# Quickie Flush Or Tornado Tank Rinser?



## JimBo99 (Apr 25, 2006)

I would like to install a tank rinser. The Tornado looks better at first glance, but things don't always work as advertised. What do you use and like? Thanks!!


----------



## wolfwood (Sep 19, 2005)

JimBo99 said:


> I would like to install a tank rinser. The Tornado looks better at first glance, but things don't always work as advertised. What do you use and like? Thanks!!


Yup, lots of folks use the Tornado but we have a Quickie Flush and it works just fine. I don't really have anything to compare it to...but it works so I'm not really sure what comparison we would need


----------



## California Jim (Dec 11, 2003)

They're both made by Camco and are of equal quality. There have been two schools of thought about these:

1. Tornado may do a better job spraying the tank because of it's moving spray head. However, a moving part inside a harsh environment may fail sooner.

2. Quickie Flush will do a good job of spraying out the tank, but perhaps not as good as the Tornado. With no moving parts inside the tank to possibly fail this could be a better long term solution.

You make the call


----------



## jasonrebecca (Oct 30, 2007)

California Jim said:


> They're both made by Camco and are of equal quality. There have been two schools of thought about these:
> 
> 1. Tornado may do a better job spraying the tank because of it's moving spray head. However, a moving part inside a harsh environment may fail sooner.
> 
> ...


X2 Jim Couldn't of said it better.


----------



## Y-Guy (Jan 30, 2004)

I've installed the No-Fuss Flush and Tornado, and had the Quickie Flush that came on the Raptor... all did a good job. I installed the Tornado on the new rig.


----------



## Sierrab24r (Apr 2, 2006)

I've got the Tornado flush and it does a great job. However... if you install the tornado, I'd highly recommend you not use the brass male fitting and hose clamp that is used to attach the clear hose to the external fitting on the tank end. It doesn't have any barbs to help anchor the hose and tends to blow off if the water pressure is raised too quickly. You can buy a 1/2 inch male plastic hose repair end that has barbs and a superior clamping arrangement. I got to repair mine yesterday. Other than this small problem, it is a great unit.


----------



## Nathan (Jan 2, 2007)

I have the Quickie for the aforementioned concern about moving parts in that tank. 
No chance am I interested in servicing a black tank flusher.


----------



## advancedtel (May 7, 2008)

Nathan said:


> I have the Quickie for the aforementioned concern about moving parts in that tank.
> No chance am I interested in servicing a black tank flusher.
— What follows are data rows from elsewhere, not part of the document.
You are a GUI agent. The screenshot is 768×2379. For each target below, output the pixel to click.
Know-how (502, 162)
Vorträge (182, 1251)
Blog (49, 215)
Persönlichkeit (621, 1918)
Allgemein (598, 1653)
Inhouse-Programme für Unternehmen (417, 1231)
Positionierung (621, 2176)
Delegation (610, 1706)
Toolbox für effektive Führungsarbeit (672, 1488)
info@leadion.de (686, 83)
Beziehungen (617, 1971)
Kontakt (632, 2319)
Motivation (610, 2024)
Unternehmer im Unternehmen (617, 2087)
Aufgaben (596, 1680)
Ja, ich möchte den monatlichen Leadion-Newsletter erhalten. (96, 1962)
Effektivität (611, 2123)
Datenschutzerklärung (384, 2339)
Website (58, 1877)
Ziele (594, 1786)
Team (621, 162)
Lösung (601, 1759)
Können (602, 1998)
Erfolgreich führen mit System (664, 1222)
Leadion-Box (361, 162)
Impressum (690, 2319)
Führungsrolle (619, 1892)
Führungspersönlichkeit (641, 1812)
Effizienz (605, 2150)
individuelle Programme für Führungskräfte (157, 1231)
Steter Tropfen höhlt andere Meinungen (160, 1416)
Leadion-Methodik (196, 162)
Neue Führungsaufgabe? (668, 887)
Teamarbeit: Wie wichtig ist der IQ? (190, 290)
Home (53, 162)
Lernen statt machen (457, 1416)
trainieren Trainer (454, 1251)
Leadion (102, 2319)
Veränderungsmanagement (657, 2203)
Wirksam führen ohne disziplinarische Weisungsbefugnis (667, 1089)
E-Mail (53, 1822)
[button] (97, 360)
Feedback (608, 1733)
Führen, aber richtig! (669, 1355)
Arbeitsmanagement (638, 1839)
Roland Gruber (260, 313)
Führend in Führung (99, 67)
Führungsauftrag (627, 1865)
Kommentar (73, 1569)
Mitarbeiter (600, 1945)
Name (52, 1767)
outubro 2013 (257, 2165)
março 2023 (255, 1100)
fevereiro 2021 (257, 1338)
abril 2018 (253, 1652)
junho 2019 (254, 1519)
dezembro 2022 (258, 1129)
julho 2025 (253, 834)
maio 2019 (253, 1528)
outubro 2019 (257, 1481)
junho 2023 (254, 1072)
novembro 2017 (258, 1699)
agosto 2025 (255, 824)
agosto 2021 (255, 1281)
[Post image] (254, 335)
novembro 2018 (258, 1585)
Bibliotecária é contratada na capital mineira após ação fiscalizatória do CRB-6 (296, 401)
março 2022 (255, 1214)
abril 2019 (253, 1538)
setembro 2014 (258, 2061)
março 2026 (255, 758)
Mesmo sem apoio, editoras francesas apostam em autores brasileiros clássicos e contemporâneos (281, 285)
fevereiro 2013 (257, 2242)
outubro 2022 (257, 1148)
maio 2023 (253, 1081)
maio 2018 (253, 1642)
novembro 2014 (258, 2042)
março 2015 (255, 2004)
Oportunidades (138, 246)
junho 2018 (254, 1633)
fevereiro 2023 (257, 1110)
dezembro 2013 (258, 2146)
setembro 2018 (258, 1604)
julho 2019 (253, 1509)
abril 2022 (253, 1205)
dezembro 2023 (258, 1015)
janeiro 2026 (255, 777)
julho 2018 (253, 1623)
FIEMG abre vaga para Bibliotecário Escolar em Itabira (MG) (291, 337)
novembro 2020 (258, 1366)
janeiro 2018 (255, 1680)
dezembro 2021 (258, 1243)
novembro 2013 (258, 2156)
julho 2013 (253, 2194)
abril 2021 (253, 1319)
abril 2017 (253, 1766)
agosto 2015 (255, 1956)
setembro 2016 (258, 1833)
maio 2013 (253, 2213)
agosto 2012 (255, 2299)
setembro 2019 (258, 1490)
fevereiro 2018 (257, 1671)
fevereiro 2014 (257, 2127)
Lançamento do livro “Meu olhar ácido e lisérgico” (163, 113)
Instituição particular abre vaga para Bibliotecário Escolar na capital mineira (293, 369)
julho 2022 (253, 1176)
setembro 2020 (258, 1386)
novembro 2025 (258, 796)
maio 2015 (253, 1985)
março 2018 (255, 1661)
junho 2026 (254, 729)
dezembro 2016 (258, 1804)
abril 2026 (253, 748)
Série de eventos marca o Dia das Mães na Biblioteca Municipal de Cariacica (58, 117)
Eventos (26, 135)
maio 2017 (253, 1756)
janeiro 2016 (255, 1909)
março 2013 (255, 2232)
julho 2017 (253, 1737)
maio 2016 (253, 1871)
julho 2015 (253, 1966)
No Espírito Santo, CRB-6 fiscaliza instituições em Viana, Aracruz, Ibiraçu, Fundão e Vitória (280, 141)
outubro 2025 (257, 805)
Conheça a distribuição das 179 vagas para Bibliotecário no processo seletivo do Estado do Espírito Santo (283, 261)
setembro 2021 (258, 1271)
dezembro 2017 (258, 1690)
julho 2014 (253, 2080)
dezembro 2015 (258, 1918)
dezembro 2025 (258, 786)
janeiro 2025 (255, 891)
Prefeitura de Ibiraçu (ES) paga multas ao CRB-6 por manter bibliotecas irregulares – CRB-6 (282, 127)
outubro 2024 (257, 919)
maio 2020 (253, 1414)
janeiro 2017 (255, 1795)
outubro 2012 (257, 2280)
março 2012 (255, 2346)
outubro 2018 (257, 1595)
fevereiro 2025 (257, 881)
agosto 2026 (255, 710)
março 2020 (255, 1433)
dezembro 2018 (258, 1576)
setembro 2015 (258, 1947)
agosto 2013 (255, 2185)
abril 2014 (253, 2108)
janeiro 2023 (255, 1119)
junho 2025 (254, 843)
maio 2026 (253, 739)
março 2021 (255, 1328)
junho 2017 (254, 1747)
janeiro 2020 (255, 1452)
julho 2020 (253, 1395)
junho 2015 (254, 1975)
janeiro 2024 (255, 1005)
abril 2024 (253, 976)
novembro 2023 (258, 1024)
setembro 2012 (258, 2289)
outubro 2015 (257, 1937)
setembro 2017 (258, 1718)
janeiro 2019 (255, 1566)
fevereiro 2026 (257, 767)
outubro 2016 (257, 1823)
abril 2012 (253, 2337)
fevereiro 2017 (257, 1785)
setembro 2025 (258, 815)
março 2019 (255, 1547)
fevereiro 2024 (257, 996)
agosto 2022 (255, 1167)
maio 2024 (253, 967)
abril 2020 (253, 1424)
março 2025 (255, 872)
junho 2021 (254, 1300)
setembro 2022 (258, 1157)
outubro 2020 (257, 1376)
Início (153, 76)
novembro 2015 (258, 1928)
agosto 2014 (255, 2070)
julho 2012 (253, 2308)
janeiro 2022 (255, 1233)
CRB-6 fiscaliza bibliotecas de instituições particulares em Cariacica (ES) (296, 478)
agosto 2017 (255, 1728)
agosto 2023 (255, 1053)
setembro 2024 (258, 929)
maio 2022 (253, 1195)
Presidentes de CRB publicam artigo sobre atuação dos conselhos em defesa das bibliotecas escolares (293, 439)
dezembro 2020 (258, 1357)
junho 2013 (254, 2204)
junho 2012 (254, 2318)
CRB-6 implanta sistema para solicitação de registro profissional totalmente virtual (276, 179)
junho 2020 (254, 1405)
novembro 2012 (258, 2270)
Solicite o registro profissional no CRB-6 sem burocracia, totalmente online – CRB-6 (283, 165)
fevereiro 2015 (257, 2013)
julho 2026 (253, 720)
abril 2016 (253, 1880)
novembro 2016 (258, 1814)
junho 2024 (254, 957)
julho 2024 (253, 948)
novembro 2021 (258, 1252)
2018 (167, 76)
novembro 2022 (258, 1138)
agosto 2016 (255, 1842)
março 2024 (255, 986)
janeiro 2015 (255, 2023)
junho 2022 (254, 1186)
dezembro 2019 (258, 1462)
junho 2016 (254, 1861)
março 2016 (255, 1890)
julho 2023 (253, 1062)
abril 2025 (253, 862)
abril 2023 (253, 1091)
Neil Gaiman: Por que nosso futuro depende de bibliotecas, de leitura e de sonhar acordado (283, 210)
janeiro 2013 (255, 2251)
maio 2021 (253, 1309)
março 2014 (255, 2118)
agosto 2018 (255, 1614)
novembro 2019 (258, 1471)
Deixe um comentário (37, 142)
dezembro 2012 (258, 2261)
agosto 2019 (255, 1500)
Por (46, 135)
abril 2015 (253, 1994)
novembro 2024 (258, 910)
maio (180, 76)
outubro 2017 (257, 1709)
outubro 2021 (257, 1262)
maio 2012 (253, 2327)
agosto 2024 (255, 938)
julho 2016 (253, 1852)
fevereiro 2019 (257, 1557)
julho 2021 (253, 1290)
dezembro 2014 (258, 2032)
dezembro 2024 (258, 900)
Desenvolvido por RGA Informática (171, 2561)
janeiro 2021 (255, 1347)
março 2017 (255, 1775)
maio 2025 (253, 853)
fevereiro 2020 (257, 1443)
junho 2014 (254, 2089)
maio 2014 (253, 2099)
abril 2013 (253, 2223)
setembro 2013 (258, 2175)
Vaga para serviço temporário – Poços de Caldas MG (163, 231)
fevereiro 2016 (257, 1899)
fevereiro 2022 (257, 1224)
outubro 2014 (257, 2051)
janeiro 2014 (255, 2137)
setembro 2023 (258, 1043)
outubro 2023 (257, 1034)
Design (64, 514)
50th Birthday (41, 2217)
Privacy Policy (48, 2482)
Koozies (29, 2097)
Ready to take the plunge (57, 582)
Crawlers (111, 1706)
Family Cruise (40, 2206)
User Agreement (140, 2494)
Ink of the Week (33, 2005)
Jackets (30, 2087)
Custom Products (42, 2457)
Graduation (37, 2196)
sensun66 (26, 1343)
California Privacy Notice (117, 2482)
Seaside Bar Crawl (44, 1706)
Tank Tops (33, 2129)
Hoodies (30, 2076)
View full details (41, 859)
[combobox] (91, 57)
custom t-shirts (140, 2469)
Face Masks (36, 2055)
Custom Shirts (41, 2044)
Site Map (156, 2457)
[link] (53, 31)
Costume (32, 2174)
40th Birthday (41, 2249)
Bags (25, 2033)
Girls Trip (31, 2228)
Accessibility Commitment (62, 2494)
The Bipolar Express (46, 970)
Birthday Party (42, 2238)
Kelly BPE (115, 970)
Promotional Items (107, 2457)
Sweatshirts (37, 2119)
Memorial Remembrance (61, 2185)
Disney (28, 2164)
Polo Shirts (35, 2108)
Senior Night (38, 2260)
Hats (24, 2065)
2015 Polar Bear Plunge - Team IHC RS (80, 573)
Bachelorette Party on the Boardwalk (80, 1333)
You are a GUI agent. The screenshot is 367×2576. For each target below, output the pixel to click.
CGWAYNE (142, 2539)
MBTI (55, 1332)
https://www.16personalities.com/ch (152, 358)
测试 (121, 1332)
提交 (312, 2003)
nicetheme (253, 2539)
I would have to totally agree


----------



## vdub (Jun 19, 2004)

I have neither. My rig, as far as the black tank is concerned, is 100% stock. I had a quickie flush, but never got around to installing it. After 2 years of being on the road and not having any problems, I returned it to camping world (yeap, still had the receipt). We are now in our 3rd year and I have no intention of spending my money on any of those gadgets. I just don't think its needed.


----------